Taxonomic Name Resolution
This subject header is misleading, because I’m doing a couple things: firstly, trying to find names that have changed, and secondly developing flat-file taxonomic hierarchies for each terminal taxon that I have. In this project, we’re going to subsample the morphological data and look at how using different subsets of fossils affects the tree and divergence times we estimate. Many ant fossils can only be keyed to a subfamily, due to incompleteness. What I want to have is an easily parseable list of what taxa we have molecules and morphology for.
I decided ultimately to have two different documents, a comma-separated values file of the taxonomy for each taxon from Moreau et al. (2006) and one for all three of my morphology datasets. In each document, there is one ant per row. For the morphology data, specimens are reused between matrices. That means in my document, the same ant may appear multiple times. I considered only representing each specimen once, but for the fossil specimens, the estimated fossil age might vary across data sources, so I’ll want to have those records separate. I don’t really want to have different rules for recording fossil and extant groupings, so I decided across the board to have one occurrence per row, even if individuals get duplicated. When I parse the data in Pandas, it’s simple to group the data down to unique individuals, anyway. In that light, I feel the propensity for confusion or data loss is higher with a priori winnowing out individuals. And the data set is pretty small, so data loss is a big concern.
The last main issue with data cleaning for this project is figuring out which morphology characters are shared across which datasets. The Baroni Urbani dataset is the source for a lot of character descriptions used in the two later papers. So I started there, and copied the character descriptions out of the Baroni Urbani paper to make a plain-text version, and then reduced that to simply the descriptions (some of the originals are quite verbose). I did the same thing for the Brady matrix.
The Grimaldi matrix was very concise, so I used it as the basis to which the other two matrices would be reconciled. What I ultimately wanted was a CSV file with a character name, the matrices in which it appears, and the states. For each character in the Grimaldi matrix, I looked at the Baroni Urbani and Brady matrices and recorded if the character was present in each, and if so, what character number it was. Ultimately, I think this is a fairly useful piece of information because I’ll be able to tell quickly where a character came from. This will be useful as I’m remixing datasets across taxonomic levels.
In the net few weeks, I’ll be establishing my workflow for obtaining molecular sequence data. Also, the Brady matrix has double the amount of characters as the Baroni Urbani and Grimaldi matrices, and keys specimens down the the genus level. How to best make use of this data is still something I’m wrestling with.
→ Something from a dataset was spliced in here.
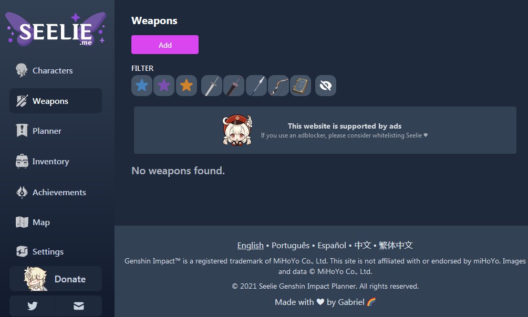Toggle the purple 4-star rarity filter

164,86
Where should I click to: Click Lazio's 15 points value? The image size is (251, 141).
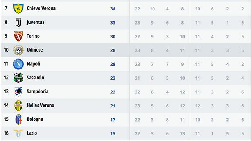tap(113, 133)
Additionally, I’m currently working on getting good age estimates on the fossil data. I’m anticipating having enough data to do a quick-and-dirty FBD tree by the end of the week.
A Quick Note
I’ve shown a few documents in this post. They are very much works in progress, and a real adult might come along and tell me I’ve done something very flawed. I would not advise trying to actually use these documents for anything at this time.